I researched the different doctors in the area and other than a few dollars here and there, there weren’t any discernible differences between them. I chose one based primarily on location as the program required weekly weigh-ins. I was asked a handful of medical questions and then immediately put on the program. Several hundred dollars and three days later I dropped down to less than 500 calories per day. I was eating less in a full day than most people eat in one meal. I was losing weight and sleeping like a baby. I had a few side effects, most notably muscle cramps from the potassium deficiency, but for the most part I felt fine. And the weight was dropping fast. I lost anywhere from 4 to 6 pounds a week.

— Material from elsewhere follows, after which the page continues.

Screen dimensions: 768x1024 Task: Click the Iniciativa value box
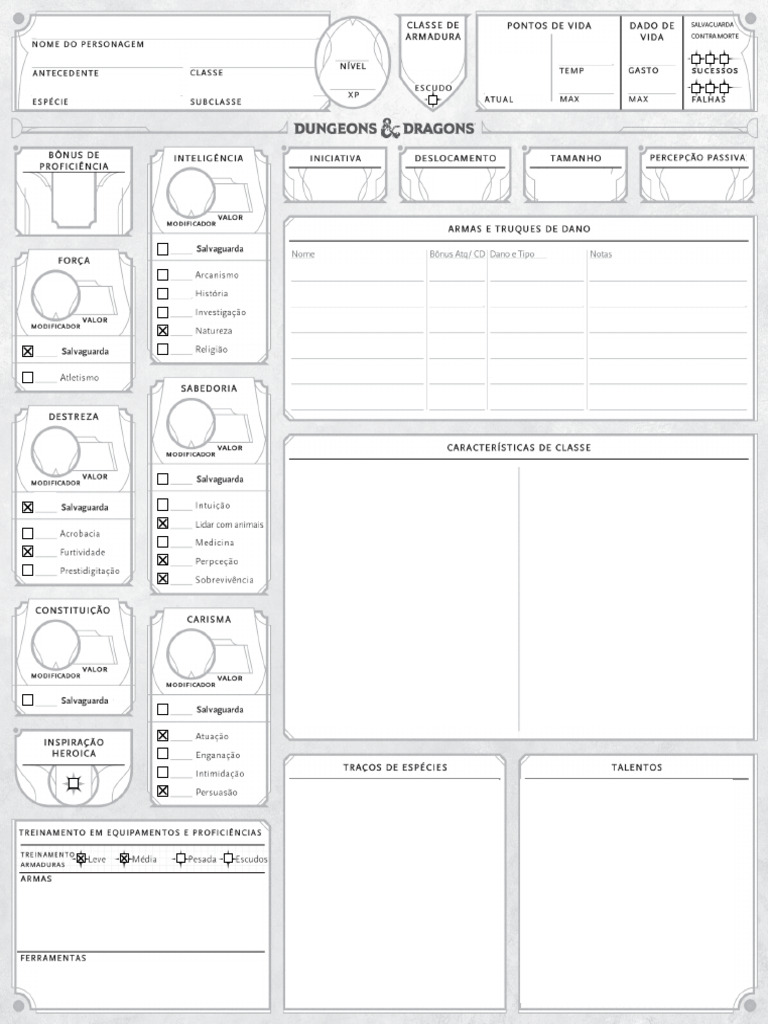tap(335, 184)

This was too fast, as it turns out. I went off the diet and found that I couldn’t eat any fatty or greasy foods without ending up in severe pain. We’re not just talking french fries here. I couldn’t eat avocado or cook with even a tablespoon of olive oil. All fats were a major problem. When I ate the wrong thing I would wake up in the middle of the night with intense stomach pains that stabbed into my back. Nothing would stop the pain. I simply had to wait it out. Sometimes it lasted 20 minutes, sometimes all night. After a particularly bad night that made me late for work, I started doing research. I knew there was an abundance of information about the risks of these diets. I had mostly ignored these naysayers because I knew people who went on the diet and lost weight without any adverse effects.
I eventually stumbled across articles regarding rapid weight loss and gallstones. After a few visits with my internal medicine doctor I was scheduled for an ultrasound. The ultrasound showed a large gallstone that was partially lodged in my bile duct. A week later I went in for surgery to have my gallbladder removed.
I am now healthy and able to eat anything I want. This, of course, led to me gaining back some of the weight. Sadly, there is a part of me that seriously considers going back on the diet. I am firmly down two sizes, though I was close to 4 sizes down before surgery. I know that it works and without a gallbladder I can’t get stones again, right? I also know that like any diet, it’s just a short-term fix and the only real solution is a lifestyle change. But who wants to do that?